Mask (set to True) the values specified by the key and return a Boolean Series.

Parameters

key – A selector, either a label, a list of labels, a slice of labels, or a Boolean array. The root __getitem__ takes loc labels, loc takes loc labels, and iloc takes integer indices.

Returns

static_frame.Series

7.3.2. Frame

Frame.mask[key]
Frame.mask.loc[key]
Frame.mask.iloc[key]

Mask (set to True) the values specified by the key and return a Boolean Frame.

Parameters

key – A selector, either a label, a list of labels, a slice of labels, or a Boolean array. The root __getitem__ takes loc labels, loc takes loc labels, and iloc takes integer indices. The root __getitem__ interface is a column selector; loc and iloc interfaces accept one or two arguments, for either row selection or row and column selection (respectively).

Returns

static_frame.Frame

7.4. Creating a Masked Array

NumPy masked arrays permit blocking out problematic data (i.e., NaNs) while maintaining compatibility with nearly all NumPy operations.
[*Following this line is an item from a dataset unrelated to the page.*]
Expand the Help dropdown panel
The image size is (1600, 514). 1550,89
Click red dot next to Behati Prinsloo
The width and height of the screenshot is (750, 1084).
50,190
https://docs.scipy.org/doc/numpy/reference/maskedarray.generic.html

7.4.1. Series

Series.masked_array[key]
Series.masked_array.loc[key]
Series.masked_array.iloc[key]

Mask (set to True) the values specified by the key and return a NumPy MaskedArray.

Parameters

key – A selector, either a label, a list of labels, a slice of labels, or a Boolean array. The root __getitem__ takes loc labels, loc takes loc labels, and iloc takes integer indices.

Returns

np.ma.MaskedArray

7.4.2. Frame

Frame.masked_array[key]
Frame.masked_array.loc[key]
Frame.masked_array.iloc[key]

Mask (set to True) the values specified by the key and return a NumPy MaskedArray.

Parameters

key – A selector, either a label, a list of labels, a slice of labels, or a Boolean array. The root __getitem__ takes loc labels, loc takes loc labels, and iloc takes integer indices. The root __getitem__ interface is a column selector; loc and iloc interfaces accept one or two arguments, for either row selection or row and column selection (respectively).

Returns

np.ma.MaskedArray